On Saturday, 14 June, I went to the Bangalore World Vision Partners’ Meet. The idea behind these meetings is, of course, for sponsors and World Vision to meet face to face, and all in all it was an evening well spent. We all finally got see Lily — the lady behind all the correspondence, urging us to send our sponsorships on time — and also some of the children from Gundlupet project area.
The high point of the meet was undoubtedly the cultural events put on by the children, but it was also interesting to know a little more about the sort of work World Vision does. There was a Q&A session where sponsors got to air their observations and grievances, but the answers were typically non-committal (“We’ll look into it”; “No, we’re not working in that area”; and so on) from the country director. The good thing was, when one approached Lily at the end of the event, she was far more helpful.
The figures, predictably, were depressing for a country of over 1 billion people, where over 800 million are tagged as “Below Poverty Line”. We like to beat the drums around the world proclaiming our 9 per cent growth rate, not highlighting the fact that the advantages accrued by that are only accessible to a negligible proportion of society, and certainly not to those 836 million who really need it, who struggle for basic needs such as food and shelter. With 40 per cent of schoolgoing age children out of school in that category, the future still looks bleak…
One is quite ashamed to note that while there are over 225,000 children being sponsored in India, only 23,780-odd among these are being supported by Indians. In all, there are only 32,582 active donors and sponsors who are Indian! (By the way, Bangalore accounts for 2,137 of the 32,000-odd.)
But as the poem goes, little drops of water… The children from Gundlupet showed that World Vision and their sponsors’ support may not have “ma[d]e our earth an Eden, like the heaven above”, but it has certainly made a difference in their lives. It has given them a future, and it has given them confidence.
When the sound system at the hall failed, the children just performed without the music, singing the song themselves! This from a group of children who had left their village for the first time, and were performing in a packed hall with at least 200 people. (Sorry about the picture and sound quality; and about the camerapeople obstructing the view.)
By December 2008, World Vision India needs 3,500 more sponsors. Do something meaningful and become one of those 3,500. It costs only Rs 600 (US$ 13) a month — an amount most of us don’t think twice about spending on a night out or on buying something useless.
3 Replies to “World Vision Partners Meet 2008”

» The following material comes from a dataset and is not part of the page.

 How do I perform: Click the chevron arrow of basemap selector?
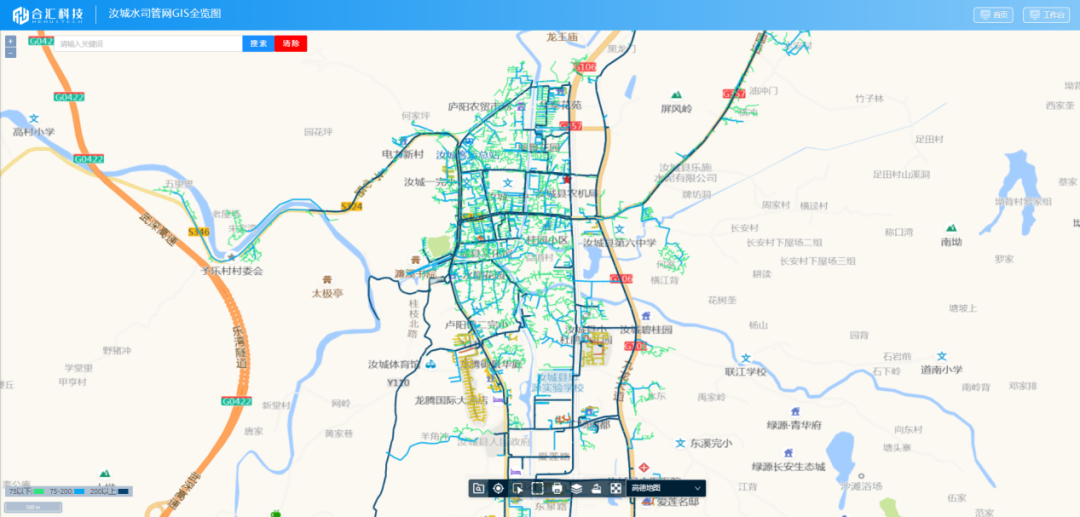coord(697,488)
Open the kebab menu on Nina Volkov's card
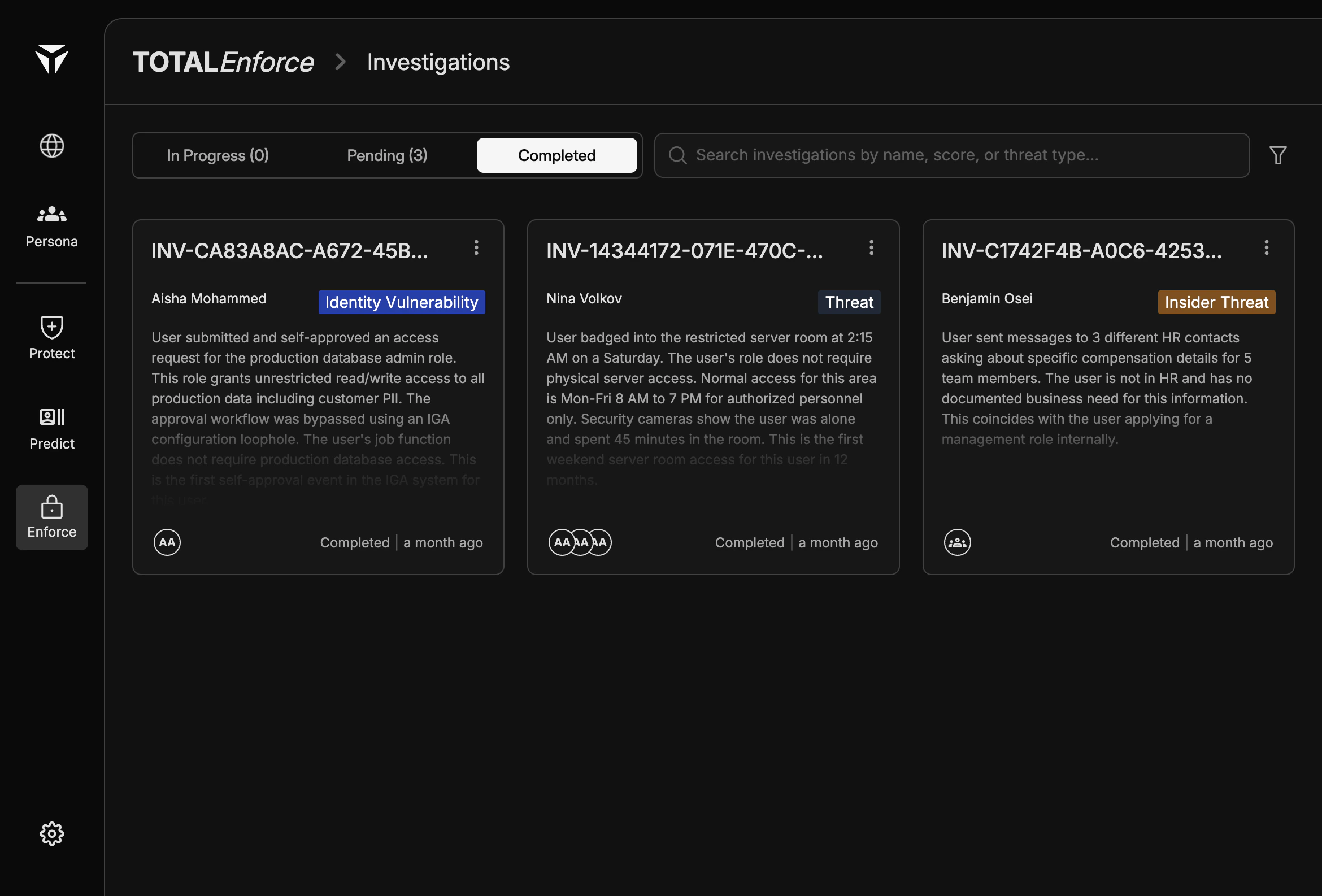 coord(872,247)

Awe, that was brave of the kids to just start singing the music on their own, and to keep going on like that! They were good too. 😛
Pfftpfft! I see no boys on the stage! And on that site, most kids are boys! That means sponsors picks girls and boys are left to have it hard. Girls always gets special treatment. *puffs* q-:
Niklas thinks it is clever to make people attach themselves to a child because then they are likely to keep helping. However, while childrens’ rights needs special protecting, I think donations are better spent improving the community.
This is a kind of a good blog post though *nods* It made Niklas look up micro-loans/credits. He has intended forever but never gotten around to it. Proud poor people can feel they don’t receive charity and that they can provide for their own kids with that. And it actually makes jobs and opportunities as compared to education, which lots of efforts is spent on, that only potentially lets the kids get a job someone else would have gotten instead.
(Ha! Niklas is still using 3rd person, try to stop him if you can!)
Thanks for the post. I would be very glad to do something of this kind. I think I’ll begin with this as soon as I start with my job. My only concern is that the money should be actually spent on the kids, and not be pocketed by someone / be used for other purposes in the organization. If I’m sure of that, I’d be privileged to do my bit, howsoever insignificant (sometimes I’m sure if I want to help for the sake of really helping out the needy or for self-gratification that I’m a good / responsible person and should do / am doing something for the society).